Filter-only — find all notes with a given status
search_notes ( metadata_filters = { "status" : "in-progress" } )
Filter-only — high-priority specs in a specific project
search_notes ( metadata_filters = { "type" : "spec" , "priority" : { "$in" : [ "high" , "critical" ] } } , project = "research" , page_size = 10 , )
Filter-only — notes with confidence above a threshold
search_notes ( metadata_filters = { "confidence" : { "$gt" : 0.7 } } )
Convenience shortcuts for tags and status
search_notes ( status = "active" ) search_notes ( tags = [ "security" , "oauth" ] )
Text search narrowed by metadata
search_notes ( "authentication" , metadata_filters = { "status" : "draft" } )
Mix text, tag shortcut, and advanced filter
search_notes ( "oauth flow" , tags = [ "security" ] , metadata_filters = { "confidence" : { "$gt" : 0.7 } } , ) Merging rules: tags and status are convenience shortcuts merged into metadata_filters via setdefault . If the same key exists in metadata_filters , the explicit filter wins. Tag Search Shorthand The tag: prefix in a query converts to a tag filter automatically:
These are equivalent:
search_notes ( "tag:tier1" ) search_notes ( "" , tags = [ "tier1" ] )

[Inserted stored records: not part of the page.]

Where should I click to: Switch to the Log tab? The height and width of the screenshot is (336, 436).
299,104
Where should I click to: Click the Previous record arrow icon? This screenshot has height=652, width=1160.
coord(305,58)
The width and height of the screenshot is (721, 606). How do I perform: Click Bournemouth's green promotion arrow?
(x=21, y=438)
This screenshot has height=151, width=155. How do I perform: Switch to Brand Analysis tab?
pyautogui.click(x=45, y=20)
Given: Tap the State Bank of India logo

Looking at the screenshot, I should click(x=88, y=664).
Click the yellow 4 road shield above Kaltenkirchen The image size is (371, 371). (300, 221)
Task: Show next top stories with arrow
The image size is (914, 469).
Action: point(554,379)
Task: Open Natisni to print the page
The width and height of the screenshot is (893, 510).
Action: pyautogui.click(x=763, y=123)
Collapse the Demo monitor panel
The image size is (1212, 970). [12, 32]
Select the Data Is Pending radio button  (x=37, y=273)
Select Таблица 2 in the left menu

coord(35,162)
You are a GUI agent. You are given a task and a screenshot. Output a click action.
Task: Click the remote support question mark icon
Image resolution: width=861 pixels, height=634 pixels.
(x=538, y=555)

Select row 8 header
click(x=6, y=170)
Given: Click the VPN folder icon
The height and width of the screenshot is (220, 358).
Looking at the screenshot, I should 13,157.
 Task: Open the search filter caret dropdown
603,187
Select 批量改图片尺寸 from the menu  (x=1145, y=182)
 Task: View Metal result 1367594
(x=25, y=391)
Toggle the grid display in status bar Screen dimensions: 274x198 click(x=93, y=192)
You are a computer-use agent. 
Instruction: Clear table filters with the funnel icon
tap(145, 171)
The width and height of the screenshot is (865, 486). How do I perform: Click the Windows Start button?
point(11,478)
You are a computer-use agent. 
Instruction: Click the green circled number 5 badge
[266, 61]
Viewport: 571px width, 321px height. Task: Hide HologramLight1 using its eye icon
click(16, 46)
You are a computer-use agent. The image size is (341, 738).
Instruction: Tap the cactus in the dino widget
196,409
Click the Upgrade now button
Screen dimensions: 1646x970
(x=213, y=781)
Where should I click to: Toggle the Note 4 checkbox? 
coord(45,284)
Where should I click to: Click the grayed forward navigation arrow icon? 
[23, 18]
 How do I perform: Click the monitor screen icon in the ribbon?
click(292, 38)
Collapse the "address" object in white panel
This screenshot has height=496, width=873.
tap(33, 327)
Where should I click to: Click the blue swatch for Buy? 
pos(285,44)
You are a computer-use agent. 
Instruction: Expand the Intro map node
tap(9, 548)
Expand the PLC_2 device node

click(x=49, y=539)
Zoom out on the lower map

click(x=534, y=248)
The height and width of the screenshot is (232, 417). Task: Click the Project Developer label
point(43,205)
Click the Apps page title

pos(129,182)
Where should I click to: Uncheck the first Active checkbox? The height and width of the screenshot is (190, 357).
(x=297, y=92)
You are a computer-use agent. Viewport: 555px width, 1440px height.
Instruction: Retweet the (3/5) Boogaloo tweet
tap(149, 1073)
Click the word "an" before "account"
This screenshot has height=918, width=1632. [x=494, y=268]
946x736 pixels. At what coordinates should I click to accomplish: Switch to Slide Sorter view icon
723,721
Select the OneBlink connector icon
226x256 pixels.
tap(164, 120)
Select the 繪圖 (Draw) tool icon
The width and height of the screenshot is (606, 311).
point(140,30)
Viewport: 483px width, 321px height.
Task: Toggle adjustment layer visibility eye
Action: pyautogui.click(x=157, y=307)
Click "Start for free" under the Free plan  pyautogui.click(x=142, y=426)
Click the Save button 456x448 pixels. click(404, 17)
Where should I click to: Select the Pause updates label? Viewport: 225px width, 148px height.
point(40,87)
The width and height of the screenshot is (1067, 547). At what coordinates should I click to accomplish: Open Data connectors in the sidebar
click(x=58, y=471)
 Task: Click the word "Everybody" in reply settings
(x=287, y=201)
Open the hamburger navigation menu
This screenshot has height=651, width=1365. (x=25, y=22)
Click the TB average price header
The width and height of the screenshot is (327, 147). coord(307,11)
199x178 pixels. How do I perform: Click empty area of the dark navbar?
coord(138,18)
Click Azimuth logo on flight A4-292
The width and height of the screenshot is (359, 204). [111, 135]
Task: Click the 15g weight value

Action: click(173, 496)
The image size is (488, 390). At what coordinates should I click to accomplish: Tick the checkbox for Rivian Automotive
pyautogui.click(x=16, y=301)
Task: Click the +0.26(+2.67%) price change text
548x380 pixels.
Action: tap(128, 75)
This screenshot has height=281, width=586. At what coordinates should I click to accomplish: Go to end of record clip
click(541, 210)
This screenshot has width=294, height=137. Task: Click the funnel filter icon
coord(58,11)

Multiple tags (comma or space separated) — all must match:
search_notes ( "tag:tier1,alpha" ) Example: Custom Frontmatter in Practice A note with custom fields:
title : Auth Design type : spec tags : [ security , oauth ] status : in - progress priority : high confidence : 0.85
Auth Design
Observations
[decision] Use OAuth 2.1 with PKCE for all client types #security
[requirement] Token refresh must be transparent to the user
Relations
implements [[Security Requirements]] Queries that find it:
By status and type
search_notes ( metadata_filters = { "status" : "in-progress" , "type" : "spec" } )
By numeric threshold
search_notes ( metadata_filters = { "confidence" : { "$gt" : 0.7 } } )
By priority set
search_notes ( metadata_filters = { "priority" : { "$in" : [ "high" , "critical" ] } } )
By tag shorthand
search_notes ( "tag:security" )
Combined text + metadata
search_notes ( "OAuth" , metadata_filters = { "status" : "in-progress" } ) Guidelines Use metadata search for structured queries. If you're looking for notes by a known field value (status, priority, type), metadata filters are more precise than text search. Use text search for content queries. If you're looking for notes about something, text search is better. Combine both when you need precision. Custom fields are free. Any YAML key you put in frontmatter becomes queryable — no schema or configuration required. Multiple filters are AND. {"status": "active", "priority": "high"} requires both conditions. Omit query for filter-only searches. search_notes(metadata_filters={"status": "active"}) works without a text query. Dot notation for nesting. Access nested YAML structures with dots: {"schema.version": "2"} queries the version key inside a schema object. Tags shortcut is convenient but limited. tags and status are sugar for common fields. For anything else, use metadata_filters directly.